QiYuanTokenizer-Small

QiYuanTokenizer is a universal multilingual tokenizer primarily optimized for Chinese–English mixed text,
offering compact and efficient tokenization across diverse languages and scripts.
It is designed as a general-purpose tokenizer, not tied to any specific model family,
and is especially suitable for encoder and encoder-decoder architectures.

✨ Overview

Property	Value
Name	QiYuanTokenizer-Small
Type	Tokenizer-only repository
Purpose	General multilingual tokenization
Primary Languages	Chinese, English
Extended Support	Multilingual (Unicode-complete)
Architecture	Unigram
Vocabulary Size	24,000 tokens
Fast Implementation	✅ Available (`QiYuanTokenizerFast`)
Framework	🤗 `transformers`
License	Apache 2.0

🧩 QiYuan Tokenizer Series

Variant	Vocabulary Size	Description	Recommended Use
QiYuanTokenizer-Tiny	12k	Extremely compact vocabulary for highly constrained settings.

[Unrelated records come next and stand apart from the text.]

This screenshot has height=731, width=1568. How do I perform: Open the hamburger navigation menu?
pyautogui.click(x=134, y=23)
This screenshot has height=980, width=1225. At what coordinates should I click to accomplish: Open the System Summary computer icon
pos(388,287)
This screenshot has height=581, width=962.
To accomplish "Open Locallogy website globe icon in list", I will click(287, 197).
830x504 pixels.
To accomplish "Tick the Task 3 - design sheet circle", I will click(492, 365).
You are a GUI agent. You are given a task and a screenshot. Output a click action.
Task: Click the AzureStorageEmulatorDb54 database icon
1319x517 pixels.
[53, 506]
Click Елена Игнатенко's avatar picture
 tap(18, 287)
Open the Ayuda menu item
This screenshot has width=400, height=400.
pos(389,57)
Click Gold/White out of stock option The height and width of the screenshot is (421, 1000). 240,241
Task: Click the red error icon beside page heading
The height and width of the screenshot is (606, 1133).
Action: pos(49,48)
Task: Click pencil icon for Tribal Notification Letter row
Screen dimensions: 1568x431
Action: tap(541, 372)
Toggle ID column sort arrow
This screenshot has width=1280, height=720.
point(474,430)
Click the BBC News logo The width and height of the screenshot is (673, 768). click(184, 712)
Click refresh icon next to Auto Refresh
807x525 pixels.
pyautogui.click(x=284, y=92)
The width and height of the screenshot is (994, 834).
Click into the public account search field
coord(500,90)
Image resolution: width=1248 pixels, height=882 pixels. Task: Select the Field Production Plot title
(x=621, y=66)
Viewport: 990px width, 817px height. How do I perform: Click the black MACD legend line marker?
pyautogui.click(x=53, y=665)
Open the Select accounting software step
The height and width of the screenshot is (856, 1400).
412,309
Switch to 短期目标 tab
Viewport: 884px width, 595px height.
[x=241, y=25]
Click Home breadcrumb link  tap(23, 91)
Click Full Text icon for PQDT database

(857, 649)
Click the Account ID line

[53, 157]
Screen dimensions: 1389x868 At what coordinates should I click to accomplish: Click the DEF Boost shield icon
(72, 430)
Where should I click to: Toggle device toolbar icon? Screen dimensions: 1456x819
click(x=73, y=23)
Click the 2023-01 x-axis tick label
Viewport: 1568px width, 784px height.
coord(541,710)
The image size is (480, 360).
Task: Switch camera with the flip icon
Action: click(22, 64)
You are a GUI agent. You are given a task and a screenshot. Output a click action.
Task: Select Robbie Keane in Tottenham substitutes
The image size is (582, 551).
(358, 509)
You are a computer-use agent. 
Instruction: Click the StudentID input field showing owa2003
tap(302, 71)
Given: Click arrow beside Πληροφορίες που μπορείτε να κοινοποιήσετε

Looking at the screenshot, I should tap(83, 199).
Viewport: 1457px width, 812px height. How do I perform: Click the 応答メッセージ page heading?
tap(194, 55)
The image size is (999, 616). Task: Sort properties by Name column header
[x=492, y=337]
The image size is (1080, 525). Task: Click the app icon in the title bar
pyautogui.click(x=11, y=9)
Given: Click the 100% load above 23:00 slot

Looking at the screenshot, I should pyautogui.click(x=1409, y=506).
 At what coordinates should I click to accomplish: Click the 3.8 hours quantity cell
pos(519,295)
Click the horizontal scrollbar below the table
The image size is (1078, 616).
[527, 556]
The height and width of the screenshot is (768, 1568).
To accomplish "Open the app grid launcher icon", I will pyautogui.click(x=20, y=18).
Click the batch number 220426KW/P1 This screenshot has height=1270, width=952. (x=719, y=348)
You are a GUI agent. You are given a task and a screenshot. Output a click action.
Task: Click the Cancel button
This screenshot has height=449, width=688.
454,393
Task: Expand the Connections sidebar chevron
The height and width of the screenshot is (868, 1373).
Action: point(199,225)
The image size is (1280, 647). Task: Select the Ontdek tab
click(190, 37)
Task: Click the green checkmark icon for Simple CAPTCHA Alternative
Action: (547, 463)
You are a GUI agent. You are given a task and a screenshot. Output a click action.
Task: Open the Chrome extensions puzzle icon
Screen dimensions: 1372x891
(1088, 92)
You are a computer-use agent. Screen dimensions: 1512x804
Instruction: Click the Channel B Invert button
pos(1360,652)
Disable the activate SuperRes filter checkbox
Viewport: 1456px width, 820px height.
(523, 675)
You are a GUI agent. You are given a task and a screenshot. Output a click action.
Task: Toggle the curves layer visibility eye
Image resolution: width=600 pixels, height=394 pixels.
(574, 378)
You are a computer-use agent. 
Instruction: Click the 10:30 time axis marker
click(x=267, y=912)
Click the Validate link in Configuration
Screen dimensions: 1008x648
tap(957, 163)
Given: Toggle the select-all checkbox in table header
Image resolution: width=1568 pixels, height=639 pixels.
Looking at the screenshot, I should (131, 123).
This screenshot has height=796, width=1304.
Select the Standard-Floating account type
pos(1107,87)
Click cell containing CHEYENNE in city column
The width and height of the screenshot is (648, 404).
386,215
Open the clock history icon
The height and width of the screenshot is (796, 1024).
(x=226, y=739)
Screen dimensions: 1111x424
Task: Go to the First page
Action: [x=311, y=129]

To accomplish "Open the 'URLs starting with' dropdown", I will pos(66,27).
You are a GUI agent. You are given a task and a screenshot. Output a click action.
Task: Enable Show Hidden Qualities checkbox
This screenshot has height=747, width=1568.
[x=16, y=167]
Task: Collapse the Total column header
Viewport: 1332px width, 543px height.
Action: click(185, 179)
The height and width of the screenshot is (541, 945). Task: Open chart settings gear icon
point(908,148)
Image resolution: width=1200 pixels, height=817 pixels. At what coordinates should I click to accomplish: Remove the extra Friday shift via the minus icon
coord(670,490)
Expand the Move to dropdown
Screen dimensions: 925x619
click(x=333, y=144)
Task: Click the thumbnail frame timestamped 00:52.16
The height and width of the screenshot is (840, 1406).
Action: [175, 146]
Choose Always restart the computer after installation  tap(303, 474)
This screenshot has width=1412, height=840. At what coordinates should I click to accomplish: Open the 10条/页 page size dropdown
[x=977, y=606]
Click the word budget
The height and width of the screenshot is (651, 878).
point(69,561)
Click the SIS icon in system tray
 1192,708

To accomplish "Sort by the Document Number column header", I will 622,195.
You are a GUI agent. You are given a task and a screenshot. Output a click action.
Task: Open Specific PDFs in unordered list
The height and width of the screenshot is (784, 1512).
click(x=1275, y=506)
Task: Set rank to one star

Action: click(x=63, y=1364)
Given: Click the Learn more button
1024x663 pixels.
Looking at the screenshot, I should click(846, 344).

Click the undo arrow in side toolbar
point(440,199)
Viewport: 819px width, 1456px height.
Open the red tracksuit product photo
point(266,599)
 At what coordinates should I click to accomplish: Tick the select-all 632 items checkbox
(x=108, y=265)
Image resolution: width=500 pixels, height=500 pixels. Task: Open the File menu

Efficient, but may become limiting for more demanding multilingual scenarios.	Use with caution
QiYuanTokenizer-Small	24k	A lightweight tokenizer with improved coverage over Tiny while still keeping vocabulary size modest.	Compact models and efficiency-oriented experiments
QiYuanTokenizer-Base	32k	A balanced baseline vocabulary suitable for general bilingual and multilingual tokenization tasks.	Recommended for general use
QiYuanTokenizer-Medium	48k	The best-balanced variant in the series, providing strong coverage and good compression while keeping model complexity reasonable.	Recommended balance choice
QiYuanTokenizer-Large	64k	A larger vocabulary designed for quality-oriented training, offering better coverage and stronger tokenization fidelity.	Recommended when quality is prioritized

All variants share the same core token definitions and compatible special token settings.

⚙️ Usage

You can load this tokenizer directly with AutoTokenizer:

from transformers import AutoTokenizer

tokenizer = AutoTokenizer.from_pretrained("Morton-Li/QiYuanTokenizer-Small", trust_remote_code=True)

# Example
text = "你好，QiYuan！"
tokens = tokenizer(text)
print(tokens["input_ids"])

➕ Batch Example

from transformers import AutoTokenizer

tokenizer = AutoTokenizer.from_pretrained("Morton-Li/QiYuanTokenizer-Small", trust_remote_code=True)

# Example
texts = [
    "Hello, 世界！",
    "QiYuanTokenizer is designed for multilingual tokenization."
]
batch_tokens = tokenizer(texts, padding=True, return_tensors="pt")
print(batch_tokens["input_ids"])

🧠 Design Notes

QiYuanTokenizer adopts the Unigram algorithm and is intended as a practical tokenizer for general text understanding and sequence transformation tasks.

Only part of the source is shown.